Proprio per non tralasciare alcun aspetto, abbiamo deciso (Marco Ramassotto gestisce con la sua famiglia l’Agrimacelleria Ramassotto, ndr) anni fa di selezionare cinque o sei stalle in provincia di Cuneo (tra Bra e Pollenzo), che hanno come filosofia aziendale la “non mungitura” delle vacche.

Questo garantisce al vitellino di nutrirsi del latte materno per almeno 3/4 mesi dalla sua nascita garantendo lo sviluppo di un sistema immunitario. Tale sistema lo preserverà da tante malattie, riducendo (annullando nella maggior parte dei casi) l’utilizzo di farmaci.

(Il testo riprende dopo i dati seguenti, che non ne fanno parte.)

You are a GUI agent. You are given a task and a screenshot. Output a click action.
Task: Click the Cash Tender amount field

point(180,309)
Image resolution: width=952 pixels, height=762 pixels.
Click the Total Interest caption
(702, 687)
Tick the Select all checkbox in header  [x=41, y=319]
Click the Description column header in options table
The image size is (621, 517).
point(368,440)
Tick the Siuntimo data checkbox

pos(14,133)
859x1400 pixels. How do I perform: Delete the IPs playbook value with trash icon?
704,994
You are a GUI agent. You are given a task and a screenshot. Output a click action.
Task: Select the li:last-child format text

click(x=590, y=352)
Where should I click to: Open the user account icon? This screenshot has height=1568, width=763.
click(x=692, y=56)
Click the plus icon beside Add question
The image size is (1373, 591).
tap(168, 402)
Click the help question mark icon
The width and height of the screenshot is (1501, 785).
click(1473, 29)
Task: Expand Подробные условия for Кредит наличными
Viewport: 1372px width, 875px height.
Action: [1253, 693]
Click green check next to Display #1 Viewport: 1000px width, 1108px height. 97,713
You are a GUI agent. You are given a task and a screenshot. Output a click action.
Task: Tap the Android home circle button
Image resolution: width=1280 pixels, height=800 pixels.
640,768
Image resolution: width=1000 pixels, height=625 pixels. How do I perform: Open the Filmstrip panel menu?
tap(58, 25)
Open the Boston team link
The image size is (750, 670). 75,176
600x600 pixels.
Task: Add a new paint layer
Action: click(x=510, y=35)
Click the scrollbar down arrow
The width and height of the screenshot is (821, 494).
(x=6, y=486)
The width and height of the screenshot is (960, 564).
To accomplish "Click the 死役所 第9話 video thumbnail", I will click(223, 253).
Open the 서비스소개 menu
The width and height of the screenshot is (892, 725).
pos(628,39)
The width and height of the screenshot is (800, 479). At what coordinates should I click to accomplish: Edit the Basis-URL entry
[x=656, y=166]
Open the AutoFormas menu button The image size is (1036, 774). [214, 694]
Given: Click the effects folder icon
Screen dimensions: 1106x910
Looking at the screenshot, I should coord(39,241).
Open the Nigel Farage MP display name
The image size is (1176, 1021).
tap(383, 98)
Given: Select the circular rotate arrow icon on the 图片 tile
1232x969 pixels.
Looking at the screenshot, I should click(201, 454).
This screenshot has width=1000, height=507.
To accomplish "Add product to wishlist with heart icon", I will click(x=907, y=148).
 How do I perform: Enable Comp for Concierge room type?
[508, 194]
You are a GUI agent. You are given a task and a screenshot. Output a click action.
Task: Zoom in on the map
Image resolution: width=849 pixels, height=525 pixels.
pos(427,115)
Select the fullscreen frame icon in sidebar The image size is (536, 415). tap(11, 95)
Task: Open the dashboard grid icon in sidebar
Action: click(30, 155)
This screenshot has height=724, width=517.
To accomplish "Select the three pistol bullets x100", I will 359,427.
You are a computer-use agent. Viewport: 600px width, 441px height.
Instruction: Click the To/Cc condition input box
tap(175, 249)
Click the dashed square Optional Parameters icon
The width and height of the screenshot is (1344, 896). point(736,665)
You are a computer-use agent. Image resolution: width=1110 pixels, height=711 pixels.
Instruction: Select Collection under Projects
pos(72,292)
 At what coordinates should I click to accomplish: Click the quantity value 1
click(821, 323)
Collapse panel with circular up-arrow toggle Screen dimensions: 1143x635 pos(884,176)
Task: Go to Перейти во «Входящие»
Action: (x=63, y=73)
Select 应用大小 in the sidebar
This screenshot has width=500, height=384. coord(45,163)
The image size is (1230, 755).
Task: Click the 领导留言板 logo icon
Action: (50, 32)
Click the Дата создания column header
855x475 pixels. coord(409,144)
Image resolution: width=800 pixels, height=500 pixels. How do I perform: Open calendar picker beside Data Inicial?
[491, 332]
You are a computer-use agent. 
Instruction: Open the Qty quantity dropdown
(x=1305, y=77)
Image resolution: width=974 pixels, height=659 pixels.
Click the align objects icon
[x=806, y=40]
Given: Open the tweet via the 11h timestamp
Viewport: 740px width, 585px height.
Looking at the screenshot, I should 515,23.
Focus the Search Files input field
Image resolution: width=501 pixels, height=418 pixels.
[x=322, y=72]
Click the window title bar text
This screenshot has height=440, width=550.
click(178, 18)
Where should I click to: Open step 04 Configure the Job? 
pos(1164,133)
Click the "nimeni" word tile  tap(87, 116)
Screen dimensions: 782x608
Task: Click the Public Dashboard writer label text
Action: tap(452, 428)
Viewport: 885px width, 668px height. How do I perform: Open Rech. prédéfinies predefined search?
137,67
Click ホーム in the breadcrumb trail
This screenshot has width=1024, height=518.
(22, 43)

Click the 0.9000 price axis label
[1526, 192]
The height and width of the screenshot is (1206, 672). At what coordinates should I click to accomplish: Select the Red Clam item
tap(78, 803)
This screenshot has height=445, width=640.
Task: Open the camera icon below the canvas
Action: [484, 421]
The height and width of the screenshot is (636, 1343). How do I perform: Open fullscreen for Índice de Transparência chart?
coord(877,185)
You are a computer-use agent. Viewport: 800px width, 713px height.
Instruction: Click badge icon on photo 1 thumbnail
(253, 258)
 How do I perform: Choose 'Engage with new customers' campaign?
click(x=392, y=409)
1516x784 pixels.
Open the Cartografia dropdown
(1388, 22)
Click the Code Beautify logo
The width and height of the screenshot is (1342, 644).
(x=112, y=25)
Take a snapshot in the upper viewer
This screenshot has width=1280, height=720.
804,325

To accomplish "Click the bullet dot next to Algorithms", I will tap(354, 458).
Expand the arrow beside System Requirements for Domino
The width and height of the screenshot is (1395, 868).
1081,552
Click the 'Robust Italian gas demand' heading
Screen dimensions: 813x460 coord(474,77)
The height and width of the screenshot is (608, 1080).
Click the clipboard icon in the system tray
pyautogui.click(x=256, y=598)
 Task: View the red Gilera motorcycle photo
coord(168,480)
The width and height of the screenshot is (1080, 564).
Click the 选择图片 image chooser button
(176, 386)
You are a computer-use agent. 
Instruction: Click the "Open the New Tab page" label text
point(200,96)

Addirittura abbiamo completamente azzerato i piani vaccinali.

Il primo latte materno è il “colostro” ricco di difese naturali per il vitello. Esistono due allevamenti, le bovine da carne e le bovine da latte. Le prime allevate appunto per la carne, in questo caso il vitello nasce e rimane con la madre fino a circa 4/6 mesi (produzione giornaliera è di circa al massimo 10 litri massimo).

La bovina da latte invece è stata selezionata dall’uomo perché aveva attitudine a produrre più latte (oggi a fronte di una produzione media di circa 26 litri al giorno, alcuni animali riescono a produrre anche 50 litri al giorno).

Una bovina da latte (generalmente sono le Frisone bianche-nere) partorisce il suo vitello e a questo viene dato il “colostro”. Negli allevamenti intensivi viene tolto subito e allevato con latte artificiale o latte di vacca insieme ad altri vitelli della sua età, la madre viene munta e il latte viene venduto.

Vacca e vitelli vengono allevati separatamente. La separazione è un evento doloroso.

Ovviamente per gli allevatori di fattrici che seguono la “non mungitura”, il fatto di non mungere rappresenta un mancato guadagno dalla vendita del latte. Il prezzo di acquisto del vitello svezzato sarà pertanto più alto. Ma è questo il primo importante passo verso una crescita SANA e soprattutto lontana dai farmaci dell’animale.

Razza-piemontese

Con questo post iniziamo la collaborazione amichevole con Marco Ramassotto, contadino-allevatore-imprenditore. Personaggio poliedrico ma soprattutto gran conoscitore del mondo del cibo (è anche uno degli animatori dei corsi “Amici in Pasta” e della community Lievito Madre.

Obiettivo di questi contenuti è consegnare ai lettori e ai consumatori di carne alcune informazioni sulla filiera della carne. Una serie di consigli e tecniche per fare luce sul mondo dell’allevamento e per fornire basi di conoscenza per ulteriori approfondimenti.

Il principio cardine in cui crede questo blog è che le aziende che perseguono il “benessere animale” in allevamento offrono poi al mercato un prodotto salutare. Capire e informarsi sulle condizioni degli animali in stalla è il primo biglietto da visita per un’azienda.